Tomahawk Reviews: Taking the Axe to the Terrible


Pocky and Rocky (© Natsume inc. 1993)

PockynRocky Natsume seriously went to town with this one. For such a cute, whimsical art-style, underneath lies true shoot-em'-up terror. This is widely recognized as one of the hardest, most obscure titles on the SNES and I intend to break down the process behind conquering it. There are only six levels in total, but each is more frustrating and action packed than the last. If one chooses to, they can have a second player assist them for the intense, badly translated adventure ahead of them, assuming they aren't driven to violent madness beforehand, as a lack of coordination between teammates will doom their pursuit of victory.

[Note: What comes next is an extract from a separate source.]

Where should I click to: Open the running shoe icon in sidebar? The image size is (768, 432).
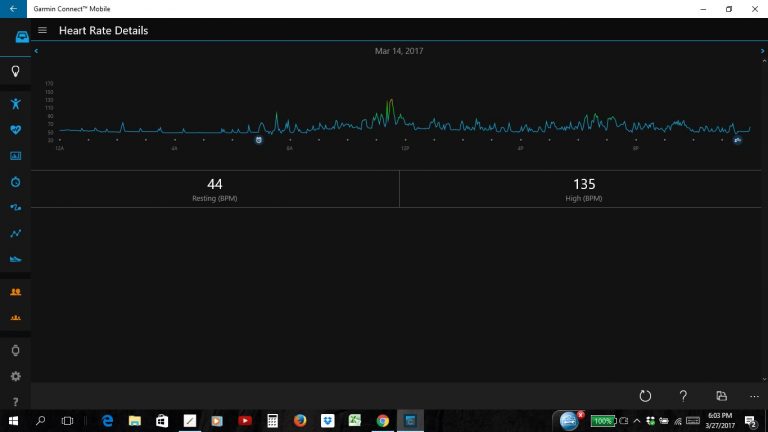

Sunset Riders (© Konami, 1993)

TimetoPay A shoot-em'-up with a western theme, known for dominating arcades with its token-taker gameplay before the SNES release. Considered similar to its fellow eight-direction D-pad shooting counterpart, Contra, Sunset Riders places a large emphasis on fast, accurate shooting, lest the screen fill up with enemy bullets which have a nasty habit of creating undodgeable shapes. As a token-taker, the difficulty curve is quite steep, with a basic tutorial of a first level moving straight into hectic horse-riding in the second, each stage culminating in an exciting matchup with a colorful, unique boss character with a high bounty to claim. While the arcade allowed for four-player co-op, the SNES version limits this to two. One can choose between the four Sunset Riders, who utilize different types of weapons to suit one's own playstyle. Overall it provides a challenging, if not somewhat unfair at times, exciting romp through the old west.